He metered the sky. Then change to F/11 and 10s shutter speed based on the metering.
...

Actually, in the video he mentioned that since the subjects were far away, f/stop didn't matter, so he chooses f/8 or f/11, then adjusts his shutter speed (in this case 10 sec), he never actually said why he was metering the sky.

As a side note.. fancy hairstyle he's got.
 
That'll be the next big feature - exposure preview :D

Ha sucker. My D200 has this feature already. I click the shutter button and on the screen comes an exposed preview.

:-P
 
Considering it's a cityscape, metering off anything else is kinda useless. If you meter the buildings, you might get a reading that turns the lights to neutral, except that's not what you want at all. He's just deciding that the sky should be in the middle of the dynamic range of the image. If you think about it, the why becomes clear.
 
Here is the reason why Bryan Peter do that in the cityscape type shot.

He metered the sky. Then change to F/11 and 10s shutter speed based on the metering.
...

Actually, in the video he mentioned that since the subjects were far away, f/stop didn't matter, so he chooses f/8 or f/11, then adjusts his shutter speed (in this case 10 sec), he never actually said why he was metering the sky.

As a side note.. fancy hairstyle he's got.
But, everyone here understands why he metered the sky, right?

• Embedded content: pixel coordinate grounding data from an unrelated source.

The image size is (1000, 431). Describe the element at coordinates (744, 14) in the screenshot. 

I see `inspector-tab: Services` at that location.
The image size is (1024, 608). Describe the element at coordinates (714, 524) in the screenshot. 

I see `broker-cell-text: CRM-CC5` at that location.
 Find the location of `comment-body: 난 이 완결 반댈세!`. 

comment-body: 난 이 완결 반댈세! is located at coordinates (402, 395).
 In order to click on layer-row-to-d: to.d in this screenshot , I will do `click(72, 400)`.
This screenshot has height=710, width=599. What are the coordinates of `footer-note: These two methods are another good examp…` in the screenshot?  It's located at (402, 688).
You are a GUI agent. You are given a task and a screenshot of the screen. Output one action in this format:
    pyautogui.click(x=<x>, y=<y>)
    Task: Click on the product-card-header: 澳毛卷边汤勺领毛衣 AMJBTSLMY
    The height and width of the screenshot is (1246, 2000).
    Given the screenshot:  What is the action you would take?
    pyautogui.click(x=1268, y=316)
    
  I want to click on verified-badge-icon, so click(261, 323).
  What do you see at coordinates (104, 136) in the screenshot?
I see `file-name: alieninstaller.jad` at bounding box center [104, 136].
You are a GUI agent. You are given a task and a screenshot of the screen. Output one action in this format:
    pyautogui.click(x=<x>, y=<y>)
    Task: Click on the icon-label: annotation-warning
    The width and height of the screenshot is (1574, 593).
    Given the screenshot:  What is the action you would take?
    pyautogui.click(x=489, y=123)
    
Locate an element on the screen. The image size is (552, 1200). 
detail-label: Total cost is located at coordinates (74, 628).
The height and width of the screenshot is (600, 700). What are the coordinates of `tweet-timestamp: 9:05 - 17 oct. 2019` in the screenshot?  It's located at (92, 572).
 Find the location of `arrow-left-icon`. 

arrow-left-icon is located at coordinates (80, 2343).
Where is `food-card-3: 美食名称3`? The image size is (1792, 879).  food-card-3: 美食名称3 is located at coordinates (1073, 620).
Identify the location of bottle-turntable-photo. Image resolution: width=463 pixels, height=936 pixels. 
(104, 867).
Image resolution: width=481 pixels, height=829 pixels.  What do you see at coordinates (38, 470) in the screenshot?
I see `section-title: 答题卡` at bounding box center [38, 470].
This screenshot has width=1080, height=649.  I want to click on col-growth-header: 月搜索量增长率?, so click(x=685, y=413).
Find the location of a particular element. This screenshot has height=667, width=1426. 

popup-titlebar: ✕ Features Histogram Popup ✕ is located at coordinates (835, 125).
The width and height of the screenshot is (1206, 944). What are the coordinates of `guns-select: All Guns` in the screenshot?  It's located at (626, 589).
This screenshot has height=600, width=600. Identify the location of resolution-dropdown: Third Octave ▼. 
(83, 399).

The exercise with calculating a change in stops the OP mentiones was just to show the relationship of aperture to shutter speed. To maintain the same exposure, if you change one, you have to change the other an equal amount.
 
Here is the reason why Bryan Peter do that in the cityscape type shot.

He metered the sky. Then change to F/11 and 10s shutter speed based on the metering.
...

Actually, in the video he mentioned that since the subjects were far away, f/stop didn't matter, so he chooses f/8 or f/11, then adjusts his shutter speed (in this case 10 sec), he never actually said why he was metering the sky.

As a side note.. fancy hairstyle he's got.
But, everyone here understands why he metered the sky, right?

The exercise with calculating a change in stops the OP mentiones was just to show the relationship of aperture to shutter speed. To maintain the same exposure, if you change one, you have to change the other an equal amount.

I wonder: does anyone else just count the number of notches you travel on the dial, and then go the other way with the other setting, ignoring calculating stops altogether? Works a heck of a lot faster with me (I mean, I guestimate first where my shutter speed or aperture is going to land, and adjust ISO to compensate if either goes somewhere I don't want, but still).
 
Exactly. I only ever calculate things when i'm sitting here posting on this forum. Every other time it's 3 stops ok that's 9 clicks on the wheel.
 
Exactly. I only ever calculate things when i'm sitting here posting on this forum. Every other time it's 3 stops ok that's 9 clicks on the wheel.

Yeah. Or when the exposure is super long, but then it's a piece of cake to keep multiplying by 2.